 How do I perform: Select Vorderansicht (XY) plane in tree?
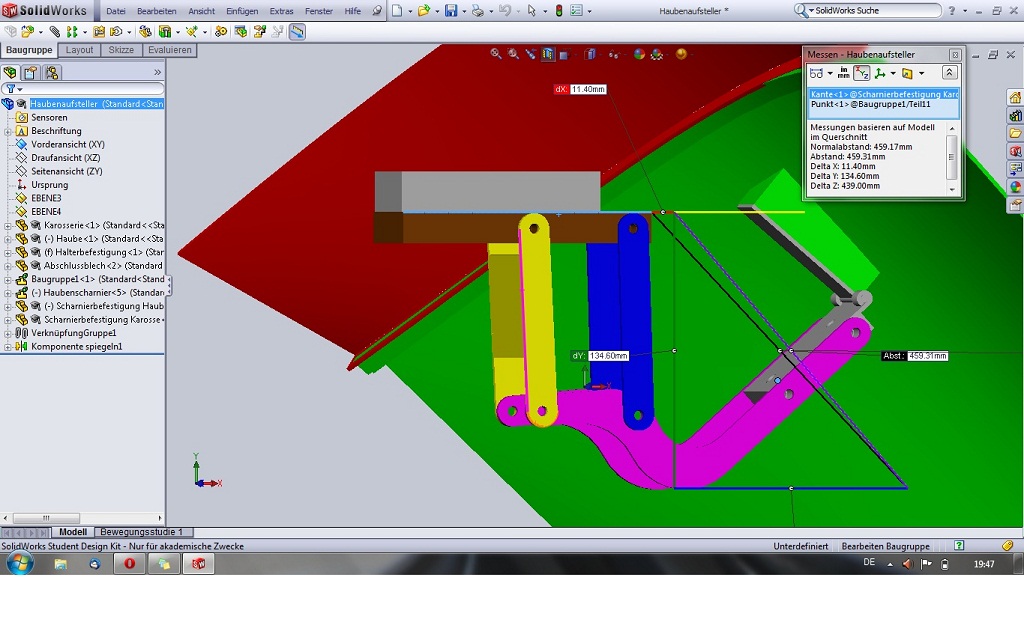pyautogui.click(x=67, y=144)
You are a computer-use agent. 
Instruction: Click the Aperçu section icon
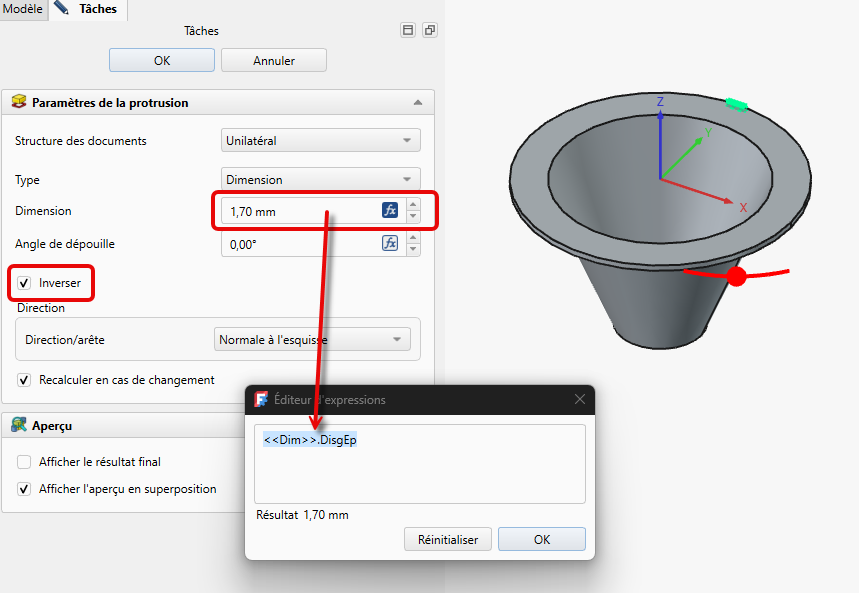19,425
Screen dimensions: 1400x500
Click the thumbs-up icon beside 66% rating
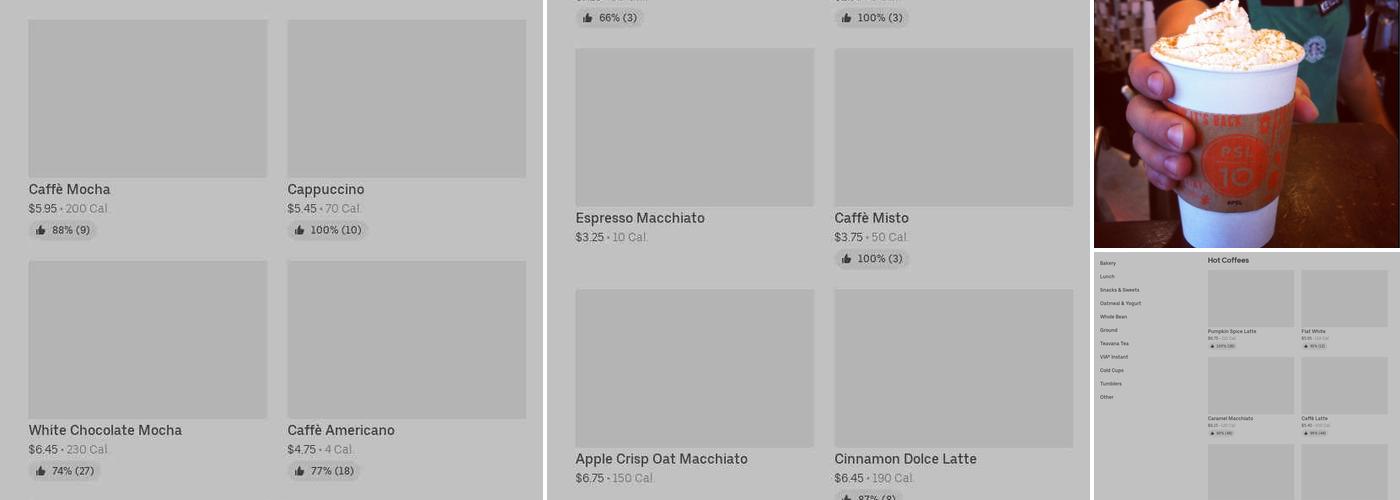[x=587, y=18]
■ ■ ■ ■ ■ ■ ■
ABOUT THIS EXERCISE: Everything from the line holding "You are a computer-use agent." to the close of the records should be written out exactly, both ends included, with pictures omitted.

RESPONSE AREA:
You are a computer-use agent. 
Instruction: Click the Aperçu section icon
19,425
Screen dimensions: 1400x500
Click the thumbs-up icon beside 66% rating
[x=587, y=18]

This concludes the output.